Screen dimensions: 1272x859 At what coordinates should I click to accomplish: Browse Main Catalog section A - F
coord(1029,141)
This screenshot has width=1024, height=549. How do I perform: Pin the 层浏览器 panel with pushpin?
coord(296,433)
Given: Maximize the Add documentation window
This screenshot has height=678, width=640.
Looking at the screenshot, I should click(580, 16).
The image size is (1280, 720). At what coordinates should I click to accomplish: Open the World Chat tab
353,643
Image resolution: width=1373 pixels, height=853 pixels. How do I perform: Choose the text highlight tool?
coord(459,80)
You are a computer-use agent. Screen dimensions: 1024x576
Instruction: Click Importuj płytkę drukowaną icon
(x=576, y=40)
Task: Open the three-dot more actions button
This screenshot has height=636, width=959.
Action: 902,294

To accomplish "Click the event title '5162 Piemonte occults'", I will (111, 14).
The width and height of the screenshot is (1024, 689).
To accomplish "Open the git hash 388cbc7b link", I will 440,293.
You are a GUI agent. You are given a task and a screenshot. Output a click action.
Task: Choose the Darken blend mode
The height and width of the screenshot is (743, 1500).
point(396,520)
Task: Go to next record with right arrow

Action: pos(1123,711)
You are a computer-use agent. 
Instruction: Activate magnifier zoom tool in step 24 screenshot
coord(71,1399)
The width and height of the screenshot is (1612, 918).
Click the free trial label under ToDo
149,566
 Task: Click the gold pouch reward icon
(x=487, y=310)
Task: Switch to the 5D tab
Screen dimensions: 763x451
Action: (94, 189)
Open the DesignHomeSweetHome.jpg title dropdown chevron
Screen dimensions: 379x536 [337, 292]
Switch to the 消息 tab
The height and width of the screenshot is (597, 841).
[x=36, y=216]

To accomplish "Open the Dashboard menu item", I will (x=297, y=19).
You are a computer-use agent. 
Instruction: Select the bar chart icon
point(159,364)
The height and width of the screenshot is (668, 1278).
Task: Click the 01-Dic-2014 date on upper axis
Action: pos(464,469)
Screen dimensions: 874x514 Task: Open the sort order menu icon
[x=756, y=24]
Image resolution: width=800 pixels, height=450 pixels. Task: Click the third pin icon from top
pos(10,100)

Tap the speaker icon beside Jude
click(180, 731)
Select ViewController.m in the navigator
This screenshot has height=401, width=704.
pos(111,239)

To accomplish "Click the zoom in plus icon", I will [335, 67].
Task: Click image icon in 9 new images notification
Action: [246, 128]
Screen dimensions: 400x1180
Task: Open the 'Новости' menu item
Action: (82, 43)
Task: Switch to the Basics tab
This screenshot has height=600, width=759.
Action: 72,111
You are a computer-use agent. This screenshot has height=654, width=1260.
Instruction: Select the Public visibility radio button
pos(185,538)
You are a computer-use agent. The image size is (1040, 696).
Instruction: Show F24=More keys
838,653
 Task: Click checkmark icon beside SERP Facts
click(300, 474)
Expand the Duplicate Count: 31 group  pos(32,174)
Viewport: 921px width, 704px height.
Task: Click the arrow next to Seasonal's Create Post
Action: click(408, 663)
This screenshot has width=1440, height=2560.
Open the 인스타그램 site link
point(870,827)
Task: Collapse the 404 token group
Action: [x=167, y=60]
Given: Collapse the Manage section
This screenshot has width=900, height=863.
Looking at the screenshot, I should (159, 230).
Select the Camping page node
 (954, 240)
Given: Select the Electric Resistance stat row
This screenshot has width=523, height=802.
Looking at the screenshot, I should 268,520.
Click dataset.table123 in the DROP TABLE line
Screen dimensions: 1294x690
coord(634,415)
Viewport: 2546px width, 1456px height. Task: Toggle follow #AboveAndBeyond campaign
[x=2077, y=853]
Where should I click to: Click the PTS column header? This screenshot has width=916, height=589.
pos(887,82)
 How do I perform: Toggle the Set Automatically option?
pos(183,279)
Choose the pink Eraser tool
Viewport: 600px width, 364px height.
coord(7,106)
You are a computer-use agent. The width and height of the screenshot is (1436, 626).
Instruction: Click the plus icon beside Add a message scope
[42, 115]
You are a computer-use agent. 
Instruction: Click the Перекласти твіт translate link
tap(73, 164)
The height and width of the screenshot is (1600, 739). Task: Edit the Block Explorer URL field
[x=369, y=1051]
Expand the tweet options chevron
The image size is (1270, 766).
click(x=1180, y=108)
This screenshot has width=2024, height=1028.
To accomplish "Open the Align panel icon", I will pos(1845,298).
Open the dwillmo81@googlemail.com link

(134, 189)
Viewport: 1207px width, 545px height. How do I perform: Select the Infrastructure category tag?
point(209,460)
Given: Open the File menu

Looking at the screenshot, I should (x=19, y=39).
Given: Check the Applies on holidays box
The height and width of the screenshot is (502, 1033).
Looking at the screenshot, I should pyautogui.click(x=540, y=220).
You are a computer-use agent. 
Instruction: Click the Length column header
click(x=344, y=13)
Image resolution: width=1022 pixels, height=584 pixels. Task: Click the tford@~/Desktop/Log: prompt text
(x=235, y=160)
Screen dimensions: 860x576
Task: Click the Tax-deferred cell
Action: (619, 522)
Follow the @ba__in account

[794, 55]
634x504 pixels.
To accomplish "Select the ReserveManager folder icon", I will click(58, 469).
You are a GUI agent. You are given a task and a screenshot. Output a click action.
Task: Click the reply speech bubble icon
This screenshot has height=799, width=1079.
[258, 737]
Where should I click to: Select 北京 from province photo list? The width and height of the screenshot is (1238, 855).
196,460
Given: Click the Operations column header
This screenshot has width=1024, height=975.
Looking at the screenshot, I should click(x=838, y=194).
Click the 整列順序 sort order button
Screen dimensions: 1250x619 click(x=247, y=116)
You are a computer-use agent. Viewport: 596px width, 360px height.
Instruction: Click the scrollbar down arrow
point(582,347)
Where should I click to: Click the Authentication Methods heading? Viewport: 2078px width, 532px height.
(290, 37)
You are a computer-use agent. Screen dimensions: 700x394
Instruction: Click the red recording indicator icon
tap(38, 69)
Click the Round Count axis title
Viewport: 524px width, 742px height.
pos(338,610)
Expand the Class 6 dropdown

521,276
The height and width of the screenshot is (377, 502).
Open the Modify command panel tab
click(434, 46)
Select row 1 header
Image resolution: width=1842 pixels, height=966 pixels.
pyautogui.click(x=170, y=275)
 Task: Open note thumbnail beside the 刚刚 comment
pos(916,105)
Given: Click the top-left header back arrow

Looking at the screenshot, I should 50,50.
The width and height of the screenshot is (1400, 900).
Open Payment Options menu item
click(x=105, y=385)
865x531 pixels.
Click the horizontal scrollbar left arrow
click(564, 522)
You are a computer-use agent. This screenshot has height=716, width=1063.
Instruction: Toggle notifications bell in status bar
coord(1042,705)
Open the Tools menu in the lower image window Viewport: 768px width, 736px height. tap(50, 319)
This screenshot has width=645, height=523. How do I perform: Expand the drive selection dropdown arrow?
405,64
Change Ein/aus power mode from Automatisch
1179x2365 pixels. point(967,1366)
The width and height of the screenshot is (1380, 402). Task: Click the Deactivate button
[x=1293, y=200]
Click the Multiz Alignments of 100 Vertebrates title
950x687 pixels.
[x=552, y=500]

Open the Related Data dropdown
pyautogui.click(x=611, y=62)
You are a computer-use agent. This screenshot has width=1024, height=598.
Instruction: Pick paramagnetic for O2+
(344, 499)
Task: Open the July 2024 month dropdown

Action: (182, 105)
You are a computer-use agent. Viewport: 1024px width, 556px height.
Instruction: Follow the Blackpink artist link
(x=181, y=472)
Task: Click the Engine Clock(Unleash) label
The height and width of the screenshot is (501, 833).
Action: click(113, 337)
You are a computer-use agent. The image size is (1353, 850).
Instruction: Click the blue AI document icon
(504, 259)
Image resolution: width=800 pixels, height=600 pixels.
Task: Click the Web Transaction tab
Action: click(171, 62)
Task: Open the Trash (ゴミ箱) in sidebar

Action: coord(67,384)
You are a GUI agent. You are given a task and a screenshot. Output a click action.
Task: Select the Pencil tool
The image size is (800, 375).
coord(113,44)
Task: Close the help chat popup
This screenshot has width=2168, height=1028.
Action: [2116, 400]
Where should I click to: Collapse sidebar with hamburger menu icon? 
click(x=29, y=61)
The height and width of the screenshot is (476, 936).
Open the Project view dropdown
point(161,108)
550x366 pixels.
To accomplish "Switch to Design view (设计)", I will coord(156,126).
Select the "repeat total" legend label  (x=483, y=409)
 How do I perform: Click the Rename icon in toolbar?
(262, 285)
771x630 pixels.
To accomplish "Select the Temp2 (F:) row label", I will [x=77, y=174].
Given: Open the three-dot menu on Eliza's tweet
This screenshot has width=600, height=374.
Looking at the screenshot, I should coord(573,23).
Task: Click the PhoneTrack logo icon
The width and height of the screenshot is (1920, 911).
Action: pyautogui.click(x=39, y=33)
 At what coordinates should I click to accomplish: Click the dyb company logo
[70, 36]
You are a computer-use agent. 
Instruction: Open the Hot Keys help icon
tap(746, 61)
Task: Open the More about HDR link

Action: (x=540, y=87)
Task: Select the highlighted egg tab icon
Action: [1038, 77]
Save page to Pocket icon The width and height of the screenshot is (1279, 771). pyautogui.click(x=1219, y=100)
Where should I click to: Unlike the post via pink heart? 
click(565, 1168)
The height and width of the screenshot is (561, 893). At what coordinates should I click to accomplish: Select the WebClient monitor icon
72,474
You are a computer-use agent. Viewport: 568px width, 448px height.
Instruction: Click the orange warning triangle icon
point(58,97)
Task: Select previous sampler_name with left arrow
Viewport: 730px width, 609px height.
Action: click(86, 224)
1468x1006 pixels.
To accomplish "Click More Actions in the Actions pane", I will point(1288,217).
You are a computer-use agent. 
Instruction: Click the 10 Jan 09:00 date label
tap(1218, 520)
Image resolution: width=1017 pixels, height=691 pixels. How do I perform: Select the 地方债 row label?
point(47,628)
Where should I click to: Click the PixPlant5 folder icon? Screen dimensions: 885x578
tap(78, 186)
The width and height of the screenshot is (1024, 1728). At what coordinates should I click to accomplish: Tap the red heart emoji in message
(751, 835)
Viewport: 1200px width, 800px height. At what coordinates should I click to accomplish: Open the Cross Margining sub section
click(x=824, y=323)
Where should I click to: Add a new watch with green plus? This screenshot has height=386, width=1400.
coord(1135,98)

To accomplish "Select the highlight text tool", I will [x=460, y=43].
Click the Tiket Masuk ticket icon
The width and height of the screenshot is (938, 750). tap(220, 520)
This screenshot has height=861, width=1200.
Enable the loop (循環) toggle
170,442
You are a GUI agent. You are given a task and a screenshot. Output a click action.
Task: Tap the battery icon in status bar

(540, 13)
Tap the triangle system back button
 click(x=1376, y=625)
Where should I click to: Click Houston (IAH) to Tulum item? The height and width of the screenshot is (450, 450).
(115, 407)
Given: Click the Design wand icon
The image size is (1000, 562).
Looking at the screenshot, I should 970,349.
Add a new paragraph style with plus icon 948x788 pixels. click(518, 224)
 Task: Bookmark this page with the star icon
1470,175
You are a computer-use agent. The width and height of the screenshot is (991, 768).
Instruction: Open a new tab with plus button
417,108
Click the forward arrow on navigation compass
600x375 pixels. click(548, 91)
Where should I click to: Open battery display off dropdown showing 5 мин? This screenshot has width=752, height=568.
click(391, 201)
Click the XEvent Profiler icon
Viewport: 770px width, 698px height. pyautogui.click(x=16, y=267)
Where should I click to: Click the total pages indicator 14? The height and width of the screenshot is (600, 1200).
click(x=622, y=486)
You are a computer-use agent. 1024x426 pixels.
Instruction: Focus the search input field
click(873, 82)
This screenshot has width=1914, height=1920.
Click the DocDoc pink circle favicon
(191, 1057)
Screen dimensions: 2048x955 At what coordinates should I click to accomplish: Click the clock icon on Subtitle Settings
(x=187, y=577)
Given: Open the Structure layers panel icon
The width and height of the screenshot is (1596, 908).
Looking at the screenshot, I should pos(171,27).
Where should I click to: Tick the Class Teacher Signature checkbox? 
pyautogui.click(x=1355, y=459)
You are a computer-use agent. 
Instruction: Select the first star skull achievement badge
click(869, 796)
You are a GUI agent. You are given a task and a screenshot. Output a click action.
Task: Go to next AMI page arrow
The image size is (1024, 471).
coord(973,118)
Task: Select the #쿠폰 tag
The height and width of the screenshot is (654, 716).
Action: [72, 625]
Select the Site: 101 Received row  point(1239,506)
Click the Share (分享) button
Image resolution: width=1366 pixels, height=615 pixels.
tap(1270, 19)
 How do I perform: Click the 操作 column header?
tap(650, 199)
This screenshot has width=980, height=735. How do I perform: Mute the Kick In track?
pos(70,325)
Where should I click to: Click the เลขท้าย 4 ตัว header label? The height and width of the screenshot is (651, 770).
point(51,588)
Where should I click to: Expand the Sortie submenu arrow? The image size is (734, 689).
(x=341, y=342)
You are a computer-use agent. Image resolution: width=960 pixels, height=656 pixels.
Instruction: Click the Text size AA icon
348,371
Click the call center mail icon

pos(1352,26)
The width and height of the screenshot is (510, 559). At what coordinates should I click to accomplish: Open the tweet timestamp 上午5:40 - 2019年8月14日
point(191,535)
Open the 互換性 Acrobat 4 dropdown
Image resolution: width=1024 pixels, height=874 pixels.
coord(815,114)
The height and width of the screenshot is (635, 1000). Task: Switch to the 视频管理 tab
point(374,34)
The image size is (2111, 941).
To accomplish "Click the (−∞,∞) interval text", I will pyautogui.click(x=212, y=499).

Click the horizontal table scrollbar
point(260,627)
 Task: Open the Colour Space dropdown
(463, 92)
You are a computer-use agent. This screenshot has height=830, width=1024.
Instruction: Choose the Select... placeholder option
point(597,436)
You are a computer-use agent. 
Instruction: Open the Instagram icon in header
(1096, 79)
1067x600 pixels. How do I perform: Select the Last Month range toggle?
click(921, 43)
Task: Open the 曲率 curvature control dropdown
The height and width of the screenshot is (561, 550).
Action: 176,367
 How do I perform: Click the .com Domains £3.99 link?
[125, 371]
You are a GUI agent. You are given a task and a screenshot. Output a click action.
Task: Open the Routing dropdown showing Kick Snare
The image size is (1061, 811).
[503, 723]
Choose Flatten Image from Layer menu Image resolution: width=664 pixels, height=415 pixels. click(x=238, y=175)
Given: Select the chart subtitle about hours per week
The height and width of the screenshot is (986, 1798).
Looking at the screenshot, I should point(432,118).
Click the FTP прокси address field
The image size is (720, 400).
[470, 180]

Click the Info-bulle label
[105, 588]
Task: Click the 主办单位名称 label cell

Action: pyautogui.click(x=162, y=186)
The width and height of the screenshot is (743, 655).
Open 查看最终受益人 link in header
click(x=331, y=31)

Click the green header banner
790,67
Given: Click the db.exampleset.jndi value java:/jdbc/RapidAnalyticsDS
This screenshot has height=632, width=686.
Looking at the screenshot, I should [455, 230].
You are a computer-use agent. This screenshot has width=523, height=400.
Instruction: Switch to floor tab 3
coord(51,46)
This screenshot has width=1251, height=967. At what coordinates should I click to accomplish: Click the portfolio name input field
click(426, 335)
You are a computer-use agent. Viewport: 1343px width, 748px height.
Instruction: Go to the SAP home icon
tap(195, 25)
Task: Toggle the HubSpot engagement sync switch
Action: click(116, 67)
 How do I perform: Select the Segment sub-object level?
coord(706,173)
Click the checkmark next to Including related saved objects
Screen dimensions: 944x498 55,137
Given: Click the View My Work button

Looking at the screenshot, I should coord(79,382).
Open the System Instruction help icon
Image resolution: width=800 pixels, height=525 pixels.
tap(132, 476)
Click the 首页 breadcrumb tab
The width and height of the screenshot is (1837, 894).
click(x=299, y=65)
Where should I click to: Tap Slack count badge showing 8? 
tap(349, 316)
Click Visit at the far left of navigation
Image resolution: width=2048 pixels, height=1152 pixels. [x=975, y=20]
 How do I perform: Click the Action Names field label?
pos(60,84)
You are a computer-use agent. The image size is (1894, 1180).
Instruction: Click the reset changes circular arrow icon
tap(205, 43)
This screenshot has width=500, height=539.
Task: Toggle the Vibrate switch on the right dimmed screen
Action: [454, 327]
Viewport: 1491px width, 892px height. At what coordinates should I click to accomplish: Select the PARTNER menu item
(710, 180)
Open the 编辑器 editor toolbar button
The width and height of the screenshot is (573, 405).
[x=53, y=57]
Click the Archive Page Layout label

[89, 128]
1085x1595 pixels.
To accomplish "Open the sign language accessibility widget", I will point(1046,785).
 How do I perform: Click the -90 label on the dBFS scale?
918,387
◇ ◇ ◇ ◇ ◇
[What is required]: Nothing but a number is wanted: how many lines in the records above include "three".

[Response area]: 2